WASHINGTON – How should one manage a 35-year-old woman with multiple sclerosis on self-clean intermittent catheterization who complains of pelvic pain and cloudy urine?
Such a patient with “neurogenic bladder” and possible urinary tract infection needs careful diagnosis, catheterization review, and possibly other management considerations, said Dr. Stephen R. Kraus during a panel discussion of recurrent UTIs at the meeting.
Patients with neurogenic bladder commonly have chronic bacteriuria and recurrent UTIs, and thus generally require a combination of bacteriuria and leukocyturia – as well as clinical symptoms or an increase in autonomic dysreflexia – for the initiation of empirical UTI therapy. Such criteria will help avoid unnecessary use of antibiotics.
“Original criteria were based on bacterial colonization counts but were criticized for being highly insensitive,” said Dr. Kraus, professor and vice chairman of the department of urology at the University of Texas, San Antonio.
Assuming the patient has already had a video urodynamic test, Dr. Kraus said, he would obtain a catheterized specimen for urinalysis, culture, and a sensitivity test; treat as needed; and then consider increasing her catheterization frequency. A trial of a hydrophilic catheter could also be considered in the context of recurrent UTIs, he said.
Various catheter modifications – from silver alloy catheters to antibiotic-impregnated catheters – have been used with some success in reducing the risk of UTIs, but “they carry their own problems such as cost, development of resistance, and even, as one study suggested, the possibility of silver toxicity,” Dr. Kraus said.
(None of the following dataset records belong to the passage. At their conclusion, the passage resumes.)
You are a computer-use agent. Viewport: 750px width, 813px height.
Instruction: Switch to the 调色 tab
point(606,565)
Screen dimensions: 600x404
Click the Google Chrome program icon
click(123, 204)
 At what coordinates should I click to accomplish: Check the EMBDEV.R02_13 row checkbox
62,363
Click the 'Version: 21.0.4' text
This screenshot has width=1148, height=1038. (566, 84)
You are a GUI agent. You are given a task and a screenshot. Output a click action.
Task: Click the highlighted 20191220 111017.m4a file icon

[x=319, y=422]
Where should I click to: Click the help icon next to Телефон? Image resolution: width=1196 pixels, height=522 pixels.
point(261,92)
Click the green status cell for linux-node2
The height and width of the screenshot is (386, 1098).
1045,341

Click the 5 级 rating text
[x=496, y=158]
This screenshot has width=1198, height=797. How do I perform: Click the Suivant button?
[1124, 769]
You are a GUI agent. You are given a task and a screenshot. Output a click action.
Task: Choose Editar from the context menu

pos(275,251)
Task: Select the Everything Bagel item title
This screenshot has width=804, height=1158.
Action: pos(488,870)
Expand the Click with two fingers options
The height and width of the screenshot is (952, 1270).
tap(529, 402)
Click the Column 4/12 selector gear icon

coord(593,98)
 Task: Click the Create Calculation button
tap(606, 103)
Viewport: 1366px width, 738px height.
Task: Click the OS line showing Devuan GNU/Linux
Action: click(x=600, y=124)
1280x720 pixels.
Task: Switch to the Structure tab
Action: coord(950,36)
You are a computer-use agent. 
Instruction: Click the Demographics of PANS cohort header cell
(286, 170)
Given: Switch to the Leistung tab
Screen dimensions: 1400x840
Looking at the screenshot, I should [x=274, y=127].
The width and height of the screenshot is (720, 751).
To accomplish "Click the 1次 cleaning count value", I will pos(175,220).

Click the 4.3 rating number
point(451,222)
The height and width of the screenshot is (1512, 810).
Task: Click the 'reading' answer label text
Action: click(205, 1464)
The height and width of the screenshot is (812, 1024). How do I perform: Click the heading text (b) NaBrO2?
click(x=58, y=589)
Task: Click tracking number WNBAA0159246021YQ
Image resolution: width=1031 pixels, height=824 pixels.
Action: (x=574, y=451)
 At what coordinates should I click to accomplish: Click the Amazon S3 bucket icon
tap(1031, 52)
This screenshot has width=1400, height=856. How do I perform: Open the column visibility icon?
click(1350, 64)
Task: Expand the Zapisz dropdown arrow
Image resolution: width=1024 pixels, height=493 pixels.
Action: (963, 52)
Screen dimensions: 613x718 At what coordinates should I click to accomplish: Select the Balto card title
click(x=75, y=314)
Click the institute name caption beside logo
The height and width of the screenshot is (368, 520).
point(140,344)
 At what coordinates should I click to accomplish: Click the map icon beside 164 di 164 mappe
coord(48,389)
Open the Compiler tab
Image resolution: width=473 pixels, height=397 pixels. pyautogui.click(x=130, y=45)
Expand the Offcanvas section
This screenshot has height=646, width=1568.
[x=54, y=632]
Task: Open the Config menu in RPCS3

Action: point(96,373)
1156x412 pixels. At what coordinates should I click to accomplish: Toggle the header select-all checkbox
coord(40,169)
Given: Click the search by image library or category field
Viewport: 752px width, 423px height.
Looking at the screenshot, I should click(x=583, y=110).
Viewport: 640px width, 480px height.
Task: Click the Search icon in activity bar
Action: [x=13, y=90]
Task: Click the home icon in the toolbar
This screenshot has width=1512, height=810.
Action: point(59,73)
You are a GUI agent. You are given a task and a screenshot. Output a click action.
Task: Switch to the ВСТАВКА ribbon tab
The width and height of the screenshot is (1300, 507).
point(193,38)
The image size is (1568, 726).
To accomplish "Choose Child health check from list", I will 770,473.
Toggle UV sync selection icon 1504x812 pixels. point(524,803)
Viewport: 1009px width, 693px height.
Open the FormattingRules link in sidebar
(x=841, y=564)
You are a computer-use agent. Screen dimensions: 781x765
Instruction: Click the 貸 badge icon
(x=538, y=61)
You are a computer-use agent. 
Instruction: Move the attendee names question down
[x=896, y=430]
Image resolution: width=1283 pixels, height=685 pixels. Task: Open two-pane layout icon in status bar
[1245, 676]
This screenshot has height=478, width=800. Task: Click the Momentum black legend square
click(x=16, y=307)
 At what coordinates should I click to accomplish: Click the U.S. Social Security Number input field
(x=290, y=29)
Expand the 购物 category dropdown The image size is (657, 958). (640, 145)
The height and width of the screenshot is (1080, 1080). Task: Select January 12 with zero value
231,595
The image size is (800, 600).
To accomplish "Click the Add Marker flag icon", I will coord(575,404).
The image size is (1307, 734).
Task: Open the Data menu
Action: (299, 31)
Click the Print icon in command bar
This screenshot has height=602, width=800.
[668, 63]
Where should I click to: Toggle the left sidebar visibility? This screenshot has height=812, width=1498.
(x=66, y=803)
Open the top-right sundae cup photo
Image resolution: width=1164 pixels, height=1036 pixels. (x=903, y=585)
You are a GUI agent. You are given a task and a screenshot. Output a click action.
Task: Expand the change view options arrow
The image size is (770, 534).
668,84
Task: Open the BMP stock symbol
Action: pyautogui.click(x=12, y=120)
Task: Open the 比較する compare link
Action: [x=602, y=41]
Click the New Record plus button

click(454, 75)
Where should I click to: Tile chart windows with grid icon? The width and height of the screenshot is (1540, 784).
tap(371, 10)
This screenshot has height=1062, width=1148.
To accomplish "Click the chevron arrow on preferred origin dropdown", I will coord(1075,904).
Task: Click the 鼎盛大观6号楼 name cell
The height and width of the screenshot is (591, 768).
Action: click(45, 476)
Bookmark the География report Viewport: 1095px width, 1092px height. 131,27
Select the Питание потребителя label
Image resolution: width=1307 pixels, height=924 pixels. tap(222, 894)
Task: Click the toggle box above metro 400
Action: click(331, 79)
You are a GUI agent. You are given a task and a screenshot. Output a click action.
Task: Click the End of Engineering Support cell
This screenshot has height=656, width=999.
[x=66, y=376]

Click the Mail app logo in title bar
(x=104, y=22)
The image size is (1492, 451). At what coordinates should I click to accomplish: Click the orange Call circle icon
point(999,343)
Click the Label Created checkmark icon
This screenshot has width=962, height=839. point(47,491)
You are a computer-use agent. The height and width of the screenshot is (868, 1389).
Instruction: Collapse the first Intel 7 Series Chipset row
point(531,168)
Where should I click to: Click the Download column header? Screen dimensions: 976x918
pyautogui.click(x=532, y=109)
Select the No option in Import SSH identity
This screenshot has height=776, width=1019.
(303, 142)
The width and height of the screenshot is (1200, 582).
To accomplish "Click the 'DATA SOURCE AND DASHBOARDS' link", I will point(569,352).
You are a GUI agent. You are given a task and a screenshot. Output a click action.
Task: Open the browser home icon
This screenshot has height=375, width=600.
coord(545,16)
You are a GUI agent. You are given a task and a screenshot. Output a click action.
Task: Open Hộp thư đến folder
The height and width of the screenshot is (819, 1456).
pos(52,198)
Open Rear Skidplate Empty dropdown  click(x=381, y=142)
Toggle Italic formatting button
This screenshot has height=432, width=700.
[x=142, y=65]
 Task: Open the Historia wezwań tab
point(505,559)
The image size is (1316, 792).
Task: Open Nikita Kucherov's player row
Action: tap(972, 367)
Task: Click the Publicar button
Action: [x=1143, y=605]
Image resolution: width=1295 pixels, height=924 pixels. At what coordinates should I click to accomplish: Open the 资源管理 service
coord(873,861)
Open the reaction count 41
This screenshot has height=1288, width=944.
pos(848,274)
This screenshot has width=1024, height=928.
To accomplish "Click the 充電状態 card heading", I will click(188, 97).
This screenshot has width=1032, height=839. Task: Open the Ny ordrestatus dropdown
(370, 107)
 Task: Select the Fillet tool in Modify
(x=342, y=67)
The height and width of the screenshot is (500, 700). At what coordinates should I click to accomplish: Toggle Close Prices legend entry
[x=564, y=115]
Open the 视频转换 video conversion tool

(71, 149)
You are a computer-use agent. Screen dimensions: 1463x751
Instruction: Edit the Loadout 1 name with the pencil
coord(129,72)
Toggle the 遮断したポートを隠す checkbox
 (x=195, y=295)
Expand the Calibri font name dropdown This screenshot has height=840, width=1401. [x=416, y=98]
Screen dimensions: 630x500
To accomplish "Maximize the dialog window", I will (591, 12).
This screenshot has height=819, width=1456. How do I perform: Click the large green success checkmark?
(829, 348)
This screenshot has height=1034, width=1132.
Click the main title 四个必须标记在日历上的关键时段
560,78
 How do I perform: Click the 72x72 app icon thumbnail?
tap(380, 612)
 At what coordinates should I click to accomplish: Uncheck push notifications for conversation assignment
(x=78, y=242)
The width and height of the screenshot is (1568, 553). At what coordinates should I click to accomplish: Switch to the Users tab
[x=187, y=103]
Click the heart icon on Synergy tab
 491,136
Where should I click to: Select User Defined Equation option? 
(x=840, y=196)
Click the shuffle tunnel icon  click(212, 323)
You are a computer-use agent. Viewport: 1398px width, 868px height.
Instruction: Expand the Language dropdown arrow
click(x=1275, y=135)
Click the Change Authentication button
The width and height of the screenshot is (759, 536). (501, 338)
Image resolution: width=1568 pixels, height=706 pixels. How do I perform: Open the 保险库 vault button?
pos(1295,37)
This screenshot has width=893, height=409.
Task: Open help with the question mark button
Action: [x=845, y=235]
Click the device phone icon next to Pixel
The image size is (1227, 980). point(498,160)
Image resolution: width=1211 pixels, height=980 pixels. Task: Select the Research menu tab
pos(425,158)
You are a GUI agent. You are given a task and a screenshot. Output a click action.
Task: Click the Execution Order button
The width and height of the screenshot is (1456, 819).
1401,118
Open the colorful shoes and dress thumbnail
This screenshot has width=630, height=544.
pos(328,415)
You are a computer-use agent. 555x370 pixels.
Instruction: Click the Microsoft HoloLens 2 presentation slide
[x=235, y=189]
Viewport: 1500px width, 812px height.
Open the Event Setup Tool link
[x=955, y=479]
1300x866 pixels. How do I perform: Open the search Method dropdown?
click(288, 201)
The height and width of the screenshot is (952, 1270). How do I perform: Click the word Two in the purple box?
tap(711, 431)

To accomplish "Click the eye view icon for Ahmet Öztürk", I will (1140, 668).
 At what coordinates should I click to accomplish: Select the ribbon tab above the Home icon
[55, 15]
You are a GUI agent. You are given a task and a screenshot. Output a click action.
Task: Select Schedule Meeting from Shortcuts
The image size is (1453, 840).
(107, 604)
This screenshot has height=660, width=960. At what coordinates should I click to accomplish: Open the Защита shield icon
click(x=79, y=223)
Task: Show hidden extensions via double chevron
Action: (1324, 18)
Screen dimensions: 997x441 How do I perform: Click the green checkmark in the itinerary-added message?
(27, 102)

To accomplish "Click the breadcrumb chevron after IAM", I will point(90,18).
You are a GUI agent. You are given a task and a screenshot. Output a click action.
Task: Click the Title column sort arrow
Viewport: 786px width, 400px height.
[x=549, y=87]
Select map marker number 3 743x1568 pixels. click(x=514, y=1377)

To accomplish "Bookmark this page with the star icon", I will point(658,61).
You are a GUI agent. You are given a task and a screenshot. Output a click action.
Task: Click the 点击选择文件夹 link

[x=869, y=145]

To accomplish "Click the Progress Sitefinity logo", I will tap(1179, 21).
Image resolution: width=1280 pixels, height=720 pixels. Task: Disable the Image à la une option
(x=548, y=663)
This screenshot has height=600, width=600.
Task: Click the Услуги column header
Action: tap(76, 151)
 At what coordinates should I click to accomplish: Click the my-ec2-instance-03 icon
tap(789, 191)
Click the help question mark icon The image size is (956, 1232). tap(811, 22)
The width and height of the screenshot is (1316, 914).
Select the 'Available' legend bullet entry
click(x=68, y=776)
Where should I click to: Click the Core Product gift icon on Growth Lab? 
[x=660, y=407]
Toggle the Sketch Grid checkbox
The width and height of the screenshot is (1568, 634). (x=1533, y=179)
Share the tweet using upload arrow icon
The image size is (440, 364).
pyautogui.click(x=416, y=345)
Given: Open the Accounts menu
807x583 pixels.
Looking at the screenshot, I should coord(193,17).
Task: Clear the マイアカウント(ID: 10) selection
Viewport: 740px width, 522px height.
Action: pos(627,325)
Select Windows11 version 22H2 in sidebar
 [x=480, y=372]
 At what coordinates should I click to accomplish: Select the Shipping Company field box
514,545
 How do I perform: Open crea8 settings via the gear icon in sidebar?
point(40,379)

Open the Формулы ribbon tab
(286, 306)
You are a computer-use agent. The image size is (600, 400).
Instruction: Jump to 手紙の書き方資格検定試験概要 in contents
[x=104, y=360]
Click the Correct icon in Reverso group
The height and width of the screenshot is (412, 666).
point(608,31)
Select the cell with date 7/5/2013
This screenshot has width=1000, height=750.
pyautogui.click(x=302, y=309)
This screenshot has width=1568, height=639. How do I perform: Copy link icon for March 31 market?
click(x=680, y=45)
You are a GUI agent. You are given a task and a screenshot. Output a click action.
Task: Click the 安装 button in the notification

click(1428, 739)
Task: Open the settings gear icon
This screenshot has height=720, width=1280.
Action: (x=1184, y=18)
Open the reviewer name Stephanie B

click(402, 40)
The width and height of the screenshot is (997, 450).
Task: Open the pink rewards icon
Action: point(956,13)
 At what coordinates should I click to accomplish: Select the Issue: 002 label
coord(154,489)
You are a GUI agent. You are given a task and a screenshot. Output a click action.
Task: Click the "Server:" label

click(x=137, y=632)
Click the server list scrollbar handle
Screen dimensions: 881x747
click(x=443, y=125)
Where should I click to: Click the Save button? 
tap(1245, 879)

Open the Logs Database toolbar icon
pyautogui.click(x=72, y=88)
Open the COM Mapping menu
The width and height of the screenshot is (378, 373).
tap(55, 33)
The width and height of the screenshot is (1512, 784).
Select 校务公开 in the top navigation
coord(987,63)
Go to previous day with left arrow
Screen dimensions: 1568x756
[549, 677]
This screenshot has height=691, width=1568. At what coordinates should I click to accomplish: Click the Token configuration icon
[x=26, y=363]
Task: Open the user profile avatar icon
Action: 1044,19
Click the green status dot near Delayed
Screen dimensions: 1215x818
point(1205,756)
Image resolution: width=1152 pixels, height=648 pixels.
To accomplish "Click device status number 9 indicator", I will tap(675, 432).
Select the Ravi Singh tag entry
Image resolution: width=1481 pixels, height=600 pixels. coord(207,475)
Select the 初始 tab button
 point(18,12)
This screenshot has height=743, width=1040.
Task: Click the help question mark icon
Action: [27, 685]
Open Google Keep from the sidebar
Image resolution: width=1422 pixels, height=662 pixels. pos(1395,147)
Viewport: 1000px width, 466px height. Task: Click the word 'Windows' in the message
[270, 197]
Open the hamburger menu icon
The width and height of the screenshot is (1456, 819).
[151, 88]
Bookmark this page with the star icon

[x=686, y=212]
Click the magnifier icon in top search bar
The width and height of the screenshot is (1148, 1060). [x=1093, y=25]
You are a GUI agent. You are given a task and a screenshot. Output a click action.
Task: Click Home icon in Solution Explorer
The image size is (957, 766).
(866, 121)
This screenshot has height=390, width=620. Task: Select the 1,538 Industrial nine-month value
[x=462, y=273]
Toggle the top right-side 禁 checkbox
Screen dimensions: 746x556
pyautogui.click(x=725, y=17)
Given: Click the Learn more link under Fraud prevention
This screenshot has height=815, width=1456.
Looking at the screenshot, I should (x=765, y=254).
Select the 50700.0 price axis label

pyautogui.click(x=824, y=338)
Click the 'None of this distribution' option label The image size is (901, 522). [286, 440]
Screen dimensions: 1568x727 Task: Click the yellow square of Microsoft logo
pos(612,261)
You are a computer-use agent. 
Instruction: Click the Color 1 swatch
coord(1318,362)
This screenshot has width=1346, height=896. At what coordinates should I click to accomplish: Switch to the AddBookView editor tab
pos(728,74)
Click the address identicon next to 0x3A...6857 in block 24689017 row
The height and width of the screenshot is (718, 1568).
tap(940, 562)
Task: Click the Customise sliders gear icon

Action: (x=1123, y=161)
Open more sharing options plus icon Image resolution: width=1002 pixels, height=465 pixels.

Two randomized, controlled trials have shown that hydrophilic catheters will reduce the risk of UTIs, compared with regular polyvinyl chloride catheters, he noted. Although the choice of single-use vs. reusable catheters is “always a point of contention,” several studies have “clearly” shown that clean intermittent catheterization (CIC) poses no greater risk of recurrent UTIs than do single-use catheters, he added.
Frequent changing of intermittent catheters can prevent biofilm development, and one study showed that UTI was five times less likely when CIC was performed six times per day rather than three times per day, he noted.
Routine chronic antibiotic prophylaxis should be avoided in patients with neurogenic bladder, he said, but a short course of antibiotics could be useful during the initial CIC period, and is certainly prudent before any invasive genitourinary procedures are performed.
Dr. Kraus said he is intrigued by the concept of a weekly oral cyclic antibiotic (WOCA) program that uses weekly alternating antibiotics as a prophylactic measure. In one 2-year trial of WOCA, investigators “saw dramatic reductions in UTIs (from 9.4 to 1.8 per patient year) … and most importantly, they did not see any change in the number of multidrug-resistant infections.”
As a final management option for the above-described patient, Dr. Kraus said he would consider injections of botulinum toxin (Botox). This approach “has exploded in the market for neurogenic bladder management, and it has been associated with a significant reduction in UTI at 6 months … presumably because the neurogenic bladder management is that much better.”
The term “neurogenic bladder,” Dr. Kraus noted, is one that's “not very precise.” For the purposes of his discussion, he defined it as a condition in which the bladder is affected by a neurologic process and has an impaired ability to store and empty urine.
Dr. Kraus disclosed that he is an investigator for the National Institute of Diabetes and Digestive and Kidney Diseases, a course director for Laborie (which manufactures catheters and other products for urinary and pelvic disorders), and a consultant/adviser for Pfizer.